Thursday, March 5, 2009
The ultimate Michigan Civil War resource
I blundered into a fantastic archival collection on line at Seeking Michigan -- digital images of original Civil War records in 1486 folders, each containing (as far as I looked) between 25 and 85 documents. According to the collection description, "The records document the history of Michigan soldiers in the form of muster rolls, letters, lists of dead, monthly returns and other materials sent to the state Adjutant General during the war. Funded by the National Historical Publications and Records Commission." The Library of Michigan and the Archives of Michigan and the Leota and Talbert Abrams Foundation are involved.
If you have a research target who served in a Michigan unit in the war, and you know which one, you can conduct archival research on him from your desktop. (From the lists I saw it's obvious that many men not living in Michigan saw service there.) The interface isn't ideal, but if you click on printable version, that image is much easier to navigate and very detailed.

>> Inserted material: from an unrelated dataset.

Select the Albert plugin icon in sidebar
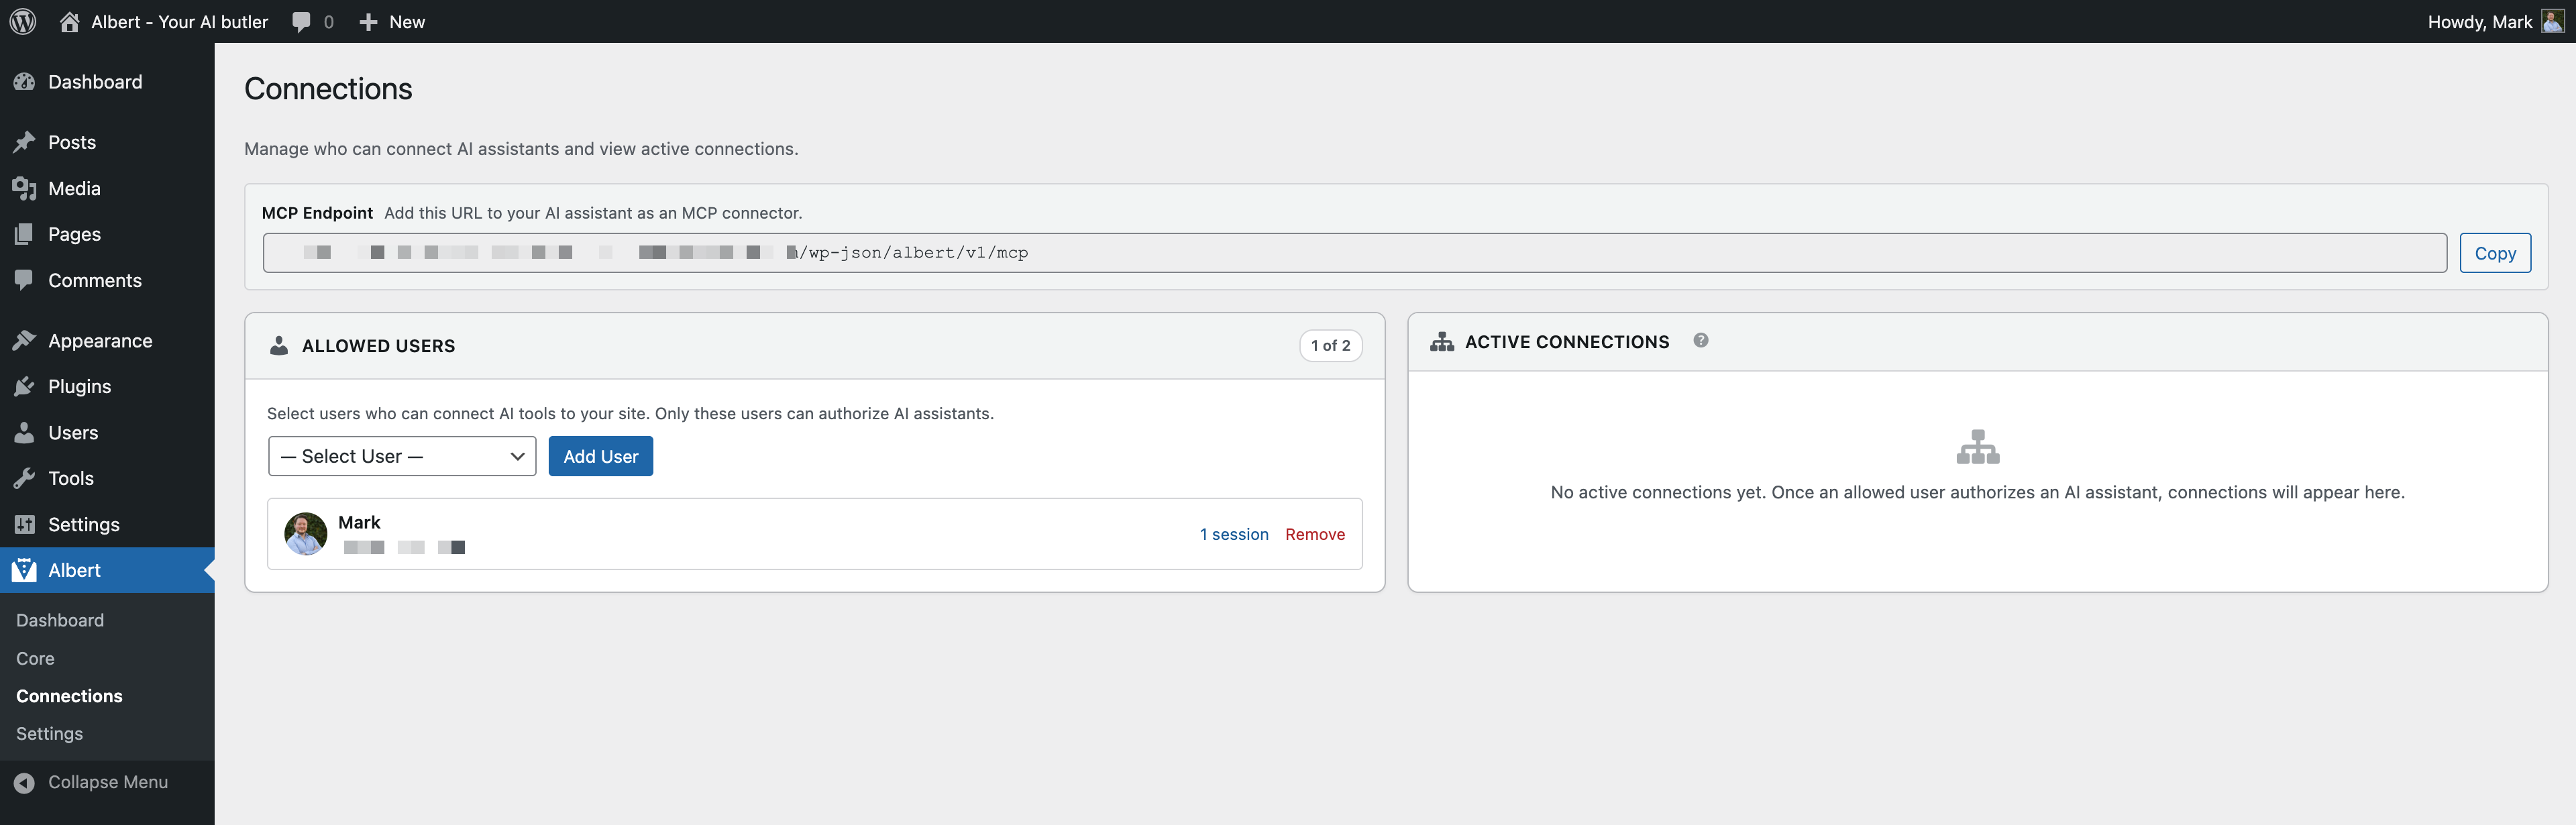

I can't tell if this is everything, but it's enormous. It's not indexed but it is organized by unit. Folder titles are searchable so browsing is probably the way to get started. To browse this collection, hit "advanced search," in that window move "Civil War Records" from the box on the left to the box on the right," and hit search. And pretty much wherever you land you'll find a surprise. I just found a bunch of Mexican War records!
Wednesday, March 4, 2009
Indian men and white women in Indiana and Michigan
"'They Found Her and Left Her an Indian': Gender, Race, and the Whitening of Young Bear," by Jim J. Buss, historian at Oklahoma City University (volume 29, issue 2&3, page 1). It was a famous story in the 1800s -- Frances Slocum, taken from her Pennsylvania home as a young girl in the 1780s, rediscovered by her brothers some sixty years later, having made a good life as an Indian wife and mother. The story was retold not just because of its inherent fascination, but because it called into question the racist ideas that justified clearing Indians from the Midwest. Buss reviews the retellings and shows how they often describe a mixed-race society in central Indiana in 1840 even though the authors wanted to deny the possibility of any such thing. He's working on a book to be titled The Winning of the West with Words: Clearing the Middle Ground for American Pioneers. Some of the 19th-century versions are recorded at this Rootsweb site -- but keep in mind that a characteristic vice of us genealogists is to take those stories as gospel truth.
"Miengun's Children: Tales from a Mixed-Race Family," by Susan E. Gray of Arizona State University (volume 29, issue 2&3, page 146). Regular readers will recognize her as author of The Yankee West. Working with some data provided by genealogists, she tells a collective biography of the children of a Lakota man (Miengun/Payson Wolfe) and the daughter of missionaries (Mary Jane Smith), and how the children made their way in the world of the late 1800s and early 1900s -- a world that wanted to pigeonhole them either as uncivilized Indians or as civilized white people. These folks aren't as famous as Frances Slocum/Young Bear was, but their struggles in Oklahoma and northern lower Michigan may be closer to our own experience. Gray is working on a book also: Lines Descent: Family Stories from the North Country.
Tuesday, March 3, 2009
Migration routes New England to NE Ohio
There were two main routes to Ohio: thru NY State on a variety of new
turnpikes, and thru Pennsylvania on the "Forbes Road". Roots and Routes
lists some published diaries c 1810 detailing travel on the Forbes road.
I hadn't encountered Roots and Routes before. They say they're
"about family history, heritage travel and more.Our idea is to
use the cultural connections, great migrations, settlements and
symbolic landscapes of North America to inform these popular
avocations and make them more meaningful."